▸ Goal of the exercise: Please reproduce every entry, keeping each one exact.

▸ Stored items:
*** Block opens ***

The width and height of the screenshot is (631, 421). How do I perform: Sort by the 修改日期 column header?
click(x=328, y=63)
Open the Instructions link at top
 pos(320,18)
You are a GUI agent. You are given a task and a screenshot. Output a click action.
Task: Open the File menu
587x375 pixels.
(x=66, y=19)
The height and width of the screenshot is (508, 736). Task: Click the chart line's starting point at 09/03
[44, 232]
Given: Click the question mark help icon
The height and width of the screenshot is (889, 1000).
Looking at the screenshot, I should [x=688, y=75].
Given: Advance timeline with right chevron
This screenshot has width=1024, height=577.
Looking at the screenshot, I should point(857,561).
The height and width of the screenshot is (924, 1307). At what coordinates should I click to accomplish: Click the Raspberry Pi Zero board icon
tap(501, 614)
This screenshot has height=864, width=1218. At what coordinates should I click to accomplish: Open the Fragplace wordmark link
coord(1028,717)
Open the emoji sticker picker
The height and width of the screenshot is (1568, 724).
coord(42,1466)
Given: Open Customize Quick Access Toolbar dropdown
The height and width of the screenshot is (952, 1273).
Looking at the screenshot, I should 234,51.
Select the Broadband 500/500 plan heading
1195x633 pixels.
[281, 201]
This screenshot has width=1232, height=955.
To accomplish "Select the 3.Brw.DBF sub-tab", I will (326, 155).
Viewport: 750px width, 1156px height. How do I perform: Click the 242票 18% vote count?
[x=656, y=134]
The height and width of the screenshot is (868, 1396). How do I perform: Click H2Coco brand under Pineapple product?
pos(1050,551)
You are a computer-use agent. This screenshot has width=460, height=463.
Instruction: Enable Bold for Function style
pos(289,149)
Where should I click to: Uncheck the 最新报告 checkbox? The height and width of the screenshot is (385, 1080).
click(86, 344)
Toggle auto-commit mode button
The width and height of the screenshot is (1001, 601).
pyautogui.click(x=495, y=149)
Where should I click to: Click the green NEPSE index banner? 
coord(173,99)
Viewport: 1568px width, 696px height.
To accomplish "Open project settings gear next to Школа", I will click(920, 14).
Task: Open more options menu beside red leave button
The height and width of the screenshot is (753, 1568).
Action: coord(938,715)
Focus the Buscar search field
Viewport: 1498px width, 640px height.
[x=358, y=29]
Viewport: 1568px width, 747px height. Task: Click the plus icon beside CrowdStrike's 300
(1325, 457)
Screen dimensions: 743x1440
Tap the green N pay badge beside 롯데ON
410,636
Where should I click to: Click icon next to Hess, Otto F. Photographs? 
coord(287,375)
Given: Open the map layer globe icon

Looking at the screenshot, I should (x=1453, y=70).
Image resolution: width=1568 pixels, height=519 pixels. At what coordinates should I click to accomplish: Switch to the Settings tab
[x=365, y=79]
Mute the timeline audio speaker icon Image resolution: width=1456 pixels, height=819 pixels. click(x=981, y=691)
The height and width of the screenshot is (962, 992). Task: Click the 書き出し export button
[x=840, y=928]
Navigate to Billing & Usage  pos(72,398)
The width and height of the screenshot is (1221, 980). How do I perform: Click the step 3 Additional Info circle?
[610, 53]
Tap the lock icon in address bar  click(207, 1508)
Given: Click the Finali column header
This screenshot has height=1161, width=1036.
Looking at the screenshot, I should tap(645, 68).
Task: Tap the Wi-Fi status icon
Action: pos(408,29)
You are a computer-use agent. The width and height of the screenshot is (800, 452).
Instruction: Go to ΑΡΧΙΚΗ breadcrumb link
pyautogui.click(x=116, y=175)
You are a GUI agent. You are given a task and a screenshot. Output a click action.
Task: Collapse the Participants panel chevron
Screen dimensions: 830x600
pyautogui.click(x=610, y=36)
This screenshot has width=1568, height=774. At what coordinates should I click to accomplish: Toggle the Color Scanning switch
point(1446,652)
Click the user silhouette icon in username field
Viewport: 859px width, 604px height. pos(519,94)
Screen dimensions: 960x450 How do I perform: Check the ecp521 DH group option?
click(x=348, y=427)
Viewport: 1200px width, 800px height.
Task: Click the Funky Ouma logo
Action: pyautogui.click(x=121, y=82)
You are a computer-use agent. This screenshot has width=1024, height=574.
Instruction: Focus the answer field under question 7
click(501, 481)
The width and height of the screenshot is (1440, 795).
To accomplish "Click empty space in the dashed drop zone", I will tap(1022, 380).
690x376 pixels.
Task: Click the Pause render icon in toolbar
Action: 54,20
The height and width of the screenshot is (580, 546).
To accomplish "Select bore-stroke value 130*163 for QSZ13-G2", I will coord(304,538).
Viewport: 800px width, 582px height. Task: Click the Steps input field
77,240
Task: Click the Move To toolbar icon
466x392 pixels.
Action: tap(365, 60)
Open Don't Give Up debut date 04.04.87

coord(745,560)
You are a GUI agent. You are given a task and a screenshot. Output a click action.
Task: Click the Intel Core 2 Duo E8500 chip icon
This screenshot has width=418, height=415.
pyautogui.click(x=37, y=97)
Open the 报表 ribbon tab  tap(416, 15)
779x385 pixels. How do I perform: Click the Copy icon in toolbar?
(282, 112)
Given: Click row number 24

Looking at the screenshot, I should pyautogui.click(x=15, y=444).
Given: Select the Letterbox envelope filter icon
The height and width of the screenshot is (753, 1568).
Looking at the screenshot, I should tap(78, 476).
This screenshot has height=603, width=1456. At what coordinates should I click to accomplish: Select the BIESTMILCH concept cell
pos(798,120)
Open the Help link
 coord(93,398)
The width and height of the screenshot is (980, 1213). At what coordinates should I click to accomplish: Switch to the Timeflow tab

*** Block closes ***

▸ Answer section:
The width and height of the screenshot is (631, 421). How do I perform: Sort by the 修改日期 column header?
click(x=328, y=63)
Open the Instructions link at top
 pos(320,18)
You are a GUI agent. You are given a task and a screenshot. Output a click action.
Task: Open the File menu
587x375 pixels.
(x=66, y=19)
The height and width of the screenshot is (508, 736). Task: Click the chart line's starting point at 09/03
[44, 232]
Given: Click the question mark help icon
The height and width of the screenshot is (889, 1000).
Looking at the screenshot, I should [x=688, y=75].
Given: Advance timeline with right chevron
This screenshot has width=1024, height=577.
Looking at the screenshot, I should point(857,561).
The height and width of the screenshot is (924, 1307). At what coordinates should I click to accomplish: Click the Raspberry Pi Zero board icon
tap(501, 614)
This screenshot has height=864, width=1218. At what coordinates should I click to accomplish: Open the Fragplace wordmark link
coord(1028,717)
Open the emoji sticker picker
The height and width of the screenshot is (1568, 724).
coord(42,1466)
Given: Open Customize Quick Access Toolbar dropdown
The height and width of the screenshot is (952, 1273).
Looking at the screenshot, I should 234,51.
Select the Broadband 500/500 plan heading
1195x633 pixels.
[281, 201]
This screenshot has width=1232, height=955.
To accomplish "Select the 3.Brw.DBF sub-tab", I will (326, 155).
Viewport: 750px width, 1156px height. How do I perform: Click the 242票 18% vote count?
[x=656, y=134]
The height and width of the screenshot is (868, 1396). How do I perform: Click H2Coco brand under Pineapple product?
pos(1050,551)
You are a computer-use agent. This screenshot has width=460, height=463.
Instruction: Enable Bold for Function style
pos(289,149)
Where should I click to: Uncheck the 最新报告 checkbox? The height and width of the screenshot is (385, 1080).
click(86, 344)
Toggle auto-commit mode button
The width and height of the screenshot is (1001, 601).
pyautogui.click(x=495, y=149)
Where should I click to: Click the green NEPSE index banner? 
coord(173,99)
Viewport: 1568px width, 696px height.
To accomplish "Open project settings gear next to Школа", I will click(920, 14).
Task: Open more options menu beside red leave button
The height and width of the screenshot is (753, 1568).
Action: coord(938,715)
Focus the Buscar search field
Viewport: 1498px width, 640px height.
[x=358, y=29]
Viewport: 1568px width, 747px height. Task: Click the plus icon beside CrowdStrike's 300
(1325, 457)
Screen dimensions: 743x1440
Tap the green N pay badge beside 롯데ON
410,636
Where should I click to: Click icon next to Hess, Otto F. Photographs? 
coord(287,375)
Given: Open the map layer globe icon

Looking at the screenshot, I should (x=1453, y=70).
Image resolution: width=1568 pixels, height=519 pixels. At what coordinates should I click to accomplish: Switch to the Settings tab
[x=365, y=79]
Mute the timeline audio speaker icon Image resolution: width=1456 pixels, height=819 pixels. click(x=981, y=691)
The height and width of the screenshot is (962, 992). Task: Click the 書き出し export button
[x=840, y=928]
Navigate to Billing & Usage  pos(72,398)
The width and height of the screenshot is (1221, 980). How do I perform: Click the step 3 Additional Info circle?
[610, 53]
Tap the lock icon in address bar  click(207, 1508)
Given: Click the Finali column header
This screenshot has height=1161, width=1036.
Looking at the screenshot, I should tap(645, 68).
Task: Tap the Wi-Fi status icon
Action: pos(408,29)
You are a computer-use agent. The width and height of the screenshot is (800, 452).
Instruction: Go to ΑΡΧΙΚΗ breadcrumb link
pyautogui.click(x=116, y=175)
You are a GUI agent. You are given a task and a screenshot. Output a click action.
Task: Collapse the Participants panel chevron
Screen dimensions: 830x600
pyautogui.click(x=610, y=36)
This screenshot has width=1568, height=774. At what coordinates should I click to accomplish: Toggle the Color Scanning switch
point(1446,652)
Click the user silhouette icon in username field
Viewport: 859px width, 604px height. pos(519,94)
Screen dimensions: 960x450 How do I perform: Check the ecp521 DH group option?
click(x=348, y=427)
Viewport: 1200px width, 800px height.
Task: Click the Funky Ouma logo
Action: pyautogui.click(x=121, y=82)
You are a computer-use agent. This screenshot has width=1024, height=574.
Instruction: Focus the answer field under question 7
click(501, 481)
The width and height of the screenshot is (1440, 795).
To accomplish "Click empty space in the dashed drop zone", I will tap(1022, 380).
690x376 pixels.
Task: Click the Pause render icon in toolbar
Action: 54,20
The height and width of the screenshot is (580, 546).
To accomplish "Select bore-stroke value 130*163 for QSZ13-G2", I will coord(304,538).
Viewport: 800px width, 582px height. Task: Click the Steps input field
77,240
Task: Click the Move To toolbar icon
466x392 pixels.
Action: tap(365, 60)
Open Don't Give Up debut date 04.04.87

coord(745,560)
You are a GUI agent. You are given a task and a screenshot. Output a click action.
Task: Click the Intel Core 2 Duo E8500 chip icon
This screenshot has width=418, height=415.
pyautogui.click(x=37, y=97)
Open the 报表 ribbon tab  tap(416, 15)
779x385 pixels. How do I perform: Click the Copy icon in toolbar?
(282, 112)
Given: Click row number 24

Looking at the screenshot, I should pyautogui.click(x=15, y=444).
Given: Select the Letterbox envelope filter icon
The height and width of the screenshot is (753, 1568).
Looking at the screenshot, I should tap(78, 476).
This screenshot has height=603, width=1456. At what coordinates should I click to accomplish: Select the BIESTMILCH concept cell
pos(798,120)
Open the Help link
 coord(93,398)
The width and height of the screenshot is (980, 1213). At what coordinates should I click to accomplish: Switch to the Timeflow tab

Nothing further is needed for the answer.